The smallest municipality in the Niort Urban Community, located at the southwest tip of the canton of Beauvoir-sur-Niort, is named thus to distinguish it from that of Thorigné, close to Celles-sur-Belle. The town developed on the left bank of the Mignon river. In the Middle Ages, the lordship depended on the election of Saint-Jean-d'Angély, the generality of La Rochelle and the lordship of Frontenay, hence a triple belonging to the provinces of Saintonge, Aunis and Poitou, generator of complications. The buildings mainly date from the 19th century; the oldest being located near the old 18th century water mill. The absence of decoration on the facades and the simple frames reflect a modest habitat focused on agriculture. In 2019, the village merged with usseau et Priaries to form the new commune of Val du Mignon and becomes a delegated municipality whose capital is usseau.
Thorigny has at its heart Notre-Dame church and, counting the smallest number of inhabitants, forms a big family. Focused on agriculture and breeding, the village organizes each summer in his park farmers markets et its traditional country festival, the last weekend of August. It is also the starting point for four hiking and mountain biking tours.

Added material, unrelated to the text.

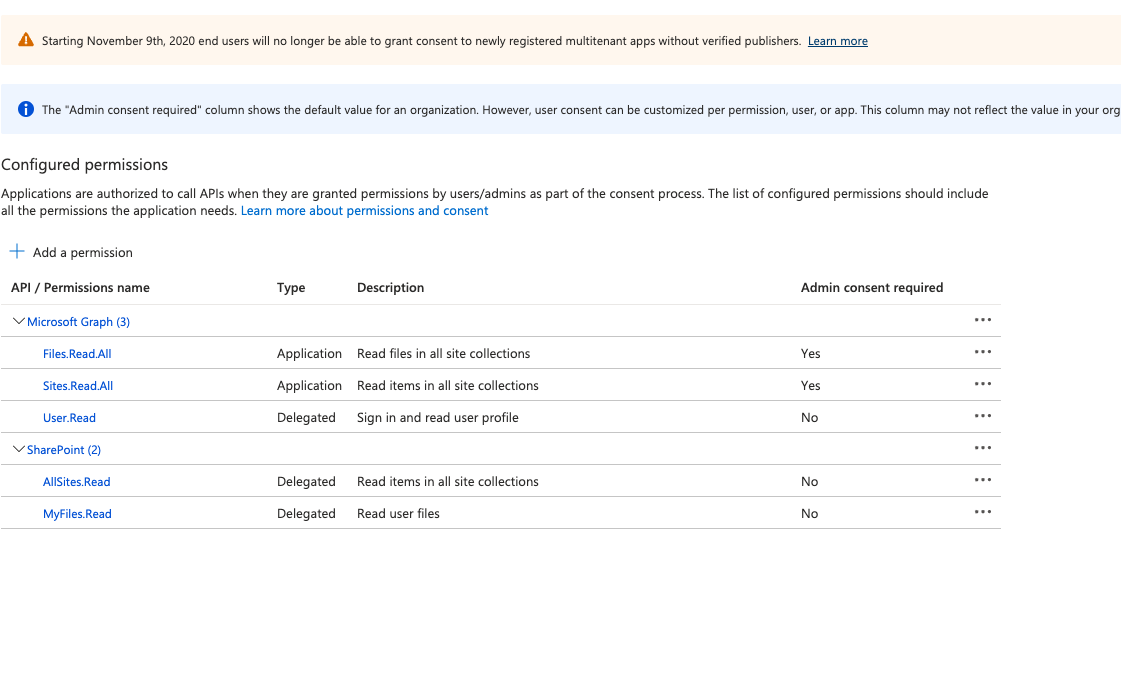1121x681 pixels.
Task: Click the info icon in the blue banner
Action: pyautogui.click(x=23, y=109)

What to see in Thorigny-sur-le-Mignon?

01. Beaulieu wood

This 73 hectare green lung, located to the west of the town, was identified in 2002 as a Natural Area of ​​Ecological Interest in Fauna and Flora (ZNIEFF) by the Regional Scientific Council for Natural Heritage (CSRPN).

02. Notre-Dame church

The parish has been part of the diocese of Poitiers since 1802. Originally, it was included in that of Saintes and l'archpriest of Surgères. The church was built in 1041 by theabbey of Saint-Maixent. In the 14th century, a fee of three gold florins was paid to the bishop of Saintes. National property during the Revolution, the sanctuary is demolished by its purchaser and the parish attached to that of Belleville. A subscription launched by the inhabitants and a subsidy from the State resulted in 1829 in the blessing of the new church by the dean of Beauvoir-sur-Niort. In 1851, the priest was installed after the purchase of a presbytery. Since 1908, the parish has depended on Saint-Etienne-la-Cigogne. Two projects of young Franco-Polish volunteers created a fresco and three stained glass windows for the building, as well as the openwork portal of the cemetery depicting a rising sun (a nod to the sunflower, called sun, adorning the street signs and echoing with that of the church fresco).

03. The Ferme Giraud stopover lodge

Located near the old mill, theold farm appears on the Napoleonic land register from 1819. Its main building is made up of two elevation levels to the south corresponding to the living rooms; one to the north for the cellar and the barn. Its south facade has bolt holes with flight stones which testify to the presence of a dovecote. Inside, two fireplaces and a “vegetable garden” are preserved. Opposite, the outbuildings (animal shelter and bakery), of more recent construction, delimit the courtyard.